Sullivan also "expressed concern about the PRC's destabilizing actions against lawful Philippine maritime operations in the South China Sea", it said, using an acronym for the People's Republic of China.

Sullivan landed in the Chinese capital on Tuesday for a three-day trip, saying on arrival he looked forward to "a very productive round of conversations" with foreign minister Wang.

The visit follows a summit between Biden and Chinese President Xi Jinping in California in November 2023, and comes just over two months before elections in the United States.

But the meeting was shadowed by Washington's allies Japan and the Philippines blaming China in the past week for raising regional tensions.

Beijing said on Monday it had taken "control measures" against two Philippine Coast Guard ships that "illegally" entered an area of disputed reefs and waters.
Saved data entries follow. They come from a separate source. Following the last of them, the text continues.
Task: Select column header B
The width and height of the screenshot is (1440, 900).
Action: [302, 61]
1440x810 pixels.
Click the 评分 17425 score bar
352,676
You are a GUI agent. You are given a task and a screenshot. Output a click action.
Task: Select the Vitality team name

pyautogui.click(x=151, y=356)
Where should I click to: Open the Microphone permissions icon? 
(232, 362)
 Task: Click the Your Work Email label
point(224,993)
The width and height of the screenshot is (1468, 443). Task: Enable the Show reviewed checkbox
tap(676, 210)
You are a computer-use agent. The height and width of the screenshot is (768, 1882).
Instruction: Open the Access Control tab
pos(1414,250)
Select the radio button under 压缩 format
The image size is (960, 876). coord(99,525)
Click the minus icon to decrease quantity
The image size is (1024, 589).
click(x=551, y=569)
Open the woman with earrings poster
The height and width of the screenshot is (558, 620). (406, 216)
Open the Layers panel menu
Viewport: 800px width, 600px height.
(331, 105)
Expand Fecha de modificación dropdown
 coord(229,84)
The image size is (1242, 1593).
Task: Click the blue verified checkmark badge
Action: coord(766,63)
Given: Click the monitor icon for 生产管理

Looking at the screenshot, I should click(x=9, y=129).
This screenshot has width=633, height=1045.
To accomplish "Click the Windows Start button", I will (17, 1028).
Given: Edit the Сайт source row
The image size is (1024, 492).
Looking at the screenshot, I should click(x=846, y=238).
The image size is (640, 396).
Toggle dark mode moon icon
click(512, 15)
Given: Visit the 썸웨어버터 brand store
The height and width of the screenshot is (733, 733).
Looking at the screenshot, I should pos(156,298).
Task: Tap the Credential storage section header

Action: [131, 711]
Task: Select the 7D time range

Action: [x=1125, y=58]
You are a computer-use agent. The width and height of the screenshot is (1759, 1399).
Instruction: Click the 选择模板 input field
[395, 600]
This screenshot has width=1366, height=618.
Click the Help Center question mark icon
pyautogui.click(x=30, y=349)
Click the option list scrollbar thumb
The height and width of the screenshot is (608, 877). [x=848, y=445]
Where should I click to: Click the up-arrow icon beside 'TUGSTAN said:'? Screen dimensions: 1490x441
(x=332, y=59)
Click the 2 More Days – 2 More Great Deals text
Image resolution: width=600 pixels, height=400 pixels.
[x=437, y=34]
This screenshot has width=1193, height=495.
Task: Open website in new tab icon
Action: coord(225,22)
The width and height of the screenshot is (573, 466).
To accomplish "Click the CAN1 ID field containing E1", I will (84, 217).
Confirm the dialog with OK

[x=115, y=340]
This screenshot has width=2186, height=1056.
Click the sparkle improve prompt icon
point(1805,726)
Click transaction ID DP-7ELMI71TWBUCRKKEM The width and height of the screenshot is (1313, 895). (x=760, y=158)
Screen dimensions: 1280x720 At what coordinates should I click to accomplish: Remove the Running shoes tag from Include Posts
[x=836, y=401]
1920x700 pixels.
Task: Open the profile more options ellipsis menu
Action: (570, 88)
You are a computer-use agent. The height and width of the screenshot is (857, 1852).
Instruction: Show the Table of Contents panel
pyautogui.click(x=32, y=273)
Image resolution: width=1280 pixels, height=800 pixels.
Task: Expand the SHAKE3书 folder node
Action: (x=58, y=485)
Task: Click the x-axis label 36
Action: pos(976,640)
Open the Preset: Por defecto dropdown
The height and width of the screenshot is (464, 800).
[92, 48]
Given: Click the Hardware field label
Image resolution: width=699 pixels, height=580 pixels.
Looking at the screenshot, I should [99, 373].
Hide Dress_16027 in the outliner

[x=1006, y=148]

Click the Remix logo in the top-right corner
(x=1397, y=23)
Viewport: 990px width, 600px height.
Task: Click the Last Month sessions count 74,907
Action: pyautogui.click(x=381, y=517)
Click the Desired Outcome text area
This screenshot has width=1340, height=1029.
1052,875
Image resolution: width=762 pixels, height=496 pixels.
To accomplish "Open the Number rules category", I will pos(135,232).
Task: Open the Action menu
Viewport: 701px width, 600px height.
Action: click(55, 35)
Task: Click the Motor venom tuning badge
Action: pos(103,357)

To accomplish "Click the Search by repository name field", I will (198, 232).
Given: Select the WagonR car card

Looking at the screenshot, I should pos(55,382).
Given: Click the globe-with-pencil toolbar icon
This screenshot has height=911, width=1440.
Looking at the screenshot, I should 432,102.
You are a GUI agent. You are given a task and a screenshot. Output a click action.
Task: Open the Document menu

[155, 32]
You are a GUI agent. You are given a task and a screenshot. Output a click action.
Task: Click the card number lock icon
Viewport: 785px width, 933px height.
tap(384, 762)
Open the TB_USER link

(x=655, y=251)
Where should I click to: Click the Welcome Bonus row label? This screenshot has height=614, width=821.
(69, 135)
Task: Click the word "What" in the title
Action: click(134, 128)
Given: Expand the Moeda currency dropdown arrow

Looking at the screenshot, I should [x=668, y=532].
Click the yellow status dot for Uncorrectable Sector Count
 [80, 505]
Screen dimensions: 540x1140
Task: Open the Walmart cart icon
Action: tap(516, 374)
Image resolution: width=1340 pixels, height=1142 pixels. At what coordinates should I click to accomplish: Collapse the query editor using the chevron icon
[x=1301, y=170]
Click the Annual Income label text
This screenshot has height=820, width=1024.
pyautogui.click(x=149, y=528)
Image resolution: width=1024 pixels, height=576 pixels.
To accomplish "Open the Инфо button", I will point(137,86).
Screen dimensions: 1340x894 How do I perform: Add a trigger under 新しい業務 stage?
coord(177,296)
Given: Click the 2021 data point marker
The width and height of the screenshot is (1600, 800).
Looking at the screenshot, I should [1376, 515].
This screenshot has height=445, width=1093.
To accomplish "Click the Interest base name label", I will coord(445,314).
Manila said the Chinese vessels had prevented Philippine ships from resupplying their own coast guard vessels in the area, blasting the move as "aggressive" and calling Beijing the "biggest disrupter" of peace in Southeast Asia.

According to CCTV, Wang emphasised to Sullivan that "China is firmly committed to safeguarding its territorial sovereignty and maritime rights over the South China Sea islands".

Tokyo meanwhile accused Beijing of violating its airspace on Monday, with a two-minute incursion by a surveillance aircraft off the Danjo Islands in the East China Sea.

It said the first confirmed incursion by a Chinese military aircraft into its airspace was a "serious violation" of its sovereignty and accused Beijing of becoming "increasingly active".

Sullivan and Wang have met five times over the past year-and-a-half -- in Washington, Vienna, Malta and Bangkok, as well as alongside US President Joe Biden and Chinese leader Xi Jinping at a November 2023 summit in California.

The US and Chinese officials also discussed the tense issue of Taiwan, the self-governing democracy that China claims.

China has kept up its sabre-rattling since the inauguration this year of President Lai Ching-te, whose party emphasises Taiwan's separate identity.

Wang stressed that Taiwan belonged to Beijing and that China will "certainly be unified".

He told Sullivan that the US should "put into practice its commitment not to support Taiwan independence" and stop arming Taiwan, according to CCTV.

The White House said Sullivan "underscored the importance of maintaining peace and stability across the Taiwan Strait."

The US and Chinese officials also discussed issues including Ukraine, the Middle East and the Korean Peninsula, both sides said.

Sullivan had "emphasized concerns" about China's support for Russia's defence industry during Moscow's invasion of Ukraine, the White House said.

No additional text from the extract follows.